The Shining (1977) is a horror novel by American author Stephen King. King's third published novel, the success of the book firmly established King as a pre-eminent author in the genre. A film based upon the book, The Shining directed by Stanley Kubrick, was released in 1980. The book was later adapted into a television mini-series.

Contents

Basic Plotline

Jack Torrance is a temperamental writer who is trying to rebuild his and his family's life after his drinking problem and volatile temper cause him to lose his teaching position at a small preparatory school. Having given up alcohol, he accepts a position maintaining a large and isolated hotel in Colorado for the winter, in the hope this will reestablish him as a responsible person, enable him to finish a promising play, and resume his career. He moves to the hotel (the Overlook) with his wife, Wendy, and young son, Danny, who is telepathic (the "shining" of the title) and sensitive to supernatural forces. The hotel is possessed by a life force or is itself sentient and feeds especially off people with psychic powers. Danny, who has had premonitions of the Hotel's danger to his family, begins seeing ghosts and frightening visions from the hotel's past, but tolerates them in the hope that they are not dangerous in the present. He doesn't tell his parents because he senses how important the job of caretaker is to his father's and his family's future. Having difficulty possessing Danny, the hotel begins to possess Jack, frustrating his need and desire to work as he becomes increasingly unstable, and gradually turns him to its purposes.

Genre

The story is an entry in the supernatural or horror genre that effectively uses the concept of a building having a conscious will (or a soul, as it were), an idea perhaps first explored by Edgar Allan Poe in The Fall of the House of Usher.

The Book

The author has said that The Shining includes an exploration of alcohol dependence and relationships with parents and children in one's life.

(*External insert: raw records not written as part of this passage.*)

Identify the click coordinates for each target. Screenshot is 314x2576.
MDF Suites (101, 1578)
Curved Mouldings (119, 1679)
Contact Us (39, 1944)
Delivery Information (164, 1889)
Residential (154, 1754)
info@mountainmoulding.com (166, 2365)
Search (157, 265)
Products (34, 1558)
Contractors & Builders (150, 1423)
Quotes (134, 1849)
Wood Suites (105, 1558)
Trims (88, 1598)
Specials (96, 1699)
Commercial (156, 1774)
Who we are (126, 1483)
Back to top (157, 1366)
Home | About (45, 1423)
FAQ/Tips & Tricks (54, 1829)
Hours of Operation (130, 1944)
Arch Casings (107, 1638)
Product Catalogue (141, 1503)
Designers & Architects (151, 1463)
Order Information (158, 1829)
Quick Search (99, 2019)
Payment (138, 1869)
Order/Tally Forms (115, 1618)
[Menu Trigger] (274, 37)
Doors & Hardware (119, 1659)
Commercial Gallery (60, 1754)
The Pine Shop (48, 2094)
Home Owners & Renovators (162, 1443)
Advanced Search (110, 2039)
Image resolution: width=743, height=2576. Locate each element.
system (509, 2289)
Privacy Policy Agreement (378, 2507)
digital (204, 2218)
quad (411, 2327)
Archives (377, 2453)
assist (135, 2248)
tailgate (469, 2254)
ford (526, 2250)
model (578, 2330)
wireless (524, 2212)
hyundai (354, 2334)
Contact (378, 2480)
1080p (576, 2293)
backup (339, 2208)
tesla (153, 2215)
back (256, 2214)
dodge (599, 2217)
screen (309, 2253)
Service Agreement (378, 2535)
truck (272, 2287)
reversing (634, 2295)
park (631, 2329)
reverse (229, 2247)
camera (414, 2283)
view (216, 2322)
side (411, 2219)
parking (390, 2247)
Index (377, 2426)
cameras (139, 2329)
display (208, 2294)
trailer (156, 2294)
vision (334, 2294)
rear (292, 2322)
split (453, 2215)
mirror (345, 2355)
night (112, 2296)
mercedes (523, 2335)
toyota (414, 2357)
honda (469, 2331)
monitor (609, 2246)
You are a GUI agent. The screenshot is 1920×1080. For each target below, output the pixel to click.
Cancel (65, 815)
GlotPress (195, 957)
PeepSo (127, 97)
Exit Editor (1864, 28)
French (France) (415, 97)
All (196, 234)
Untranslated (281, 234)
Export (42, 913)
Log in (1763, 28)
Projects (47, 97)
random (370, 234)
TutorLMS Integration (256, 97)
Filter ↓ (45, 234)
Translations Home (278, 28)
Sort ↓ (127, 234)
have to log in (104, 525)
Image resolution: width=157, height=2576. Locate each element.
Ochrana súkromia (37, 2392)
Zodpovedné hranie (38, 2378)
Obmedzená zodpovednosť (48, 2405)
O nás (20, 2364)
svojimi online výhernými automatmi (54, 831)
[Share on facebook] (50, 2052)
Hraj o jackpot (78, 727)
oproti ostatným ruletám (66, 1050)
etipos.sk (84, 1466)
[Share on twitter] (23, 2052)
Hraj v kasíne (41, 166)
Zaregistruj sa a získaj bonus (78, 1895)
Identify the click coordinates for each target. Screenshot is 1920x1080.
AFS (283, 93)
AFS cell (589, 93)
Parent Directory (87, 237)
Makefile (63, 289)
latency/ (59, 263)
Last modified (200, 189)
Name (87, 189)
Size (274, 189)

The Shining has been used as an example of how to structure a story to keep the plotline moving. Like many King stories it reaches a climax from which point the story moves inexorably to its conclusion.

Trivia

  • The story was originally going to be set in an amusement park. But while on vacation, King and his wife Tabitha were staying at the Stanley Hotel in Estes Park, Colorado while the staff was preparing for the winter off. The Stanley Hotel was used in the ABC mini-series. King has also said that he based Jack Torrance on himself.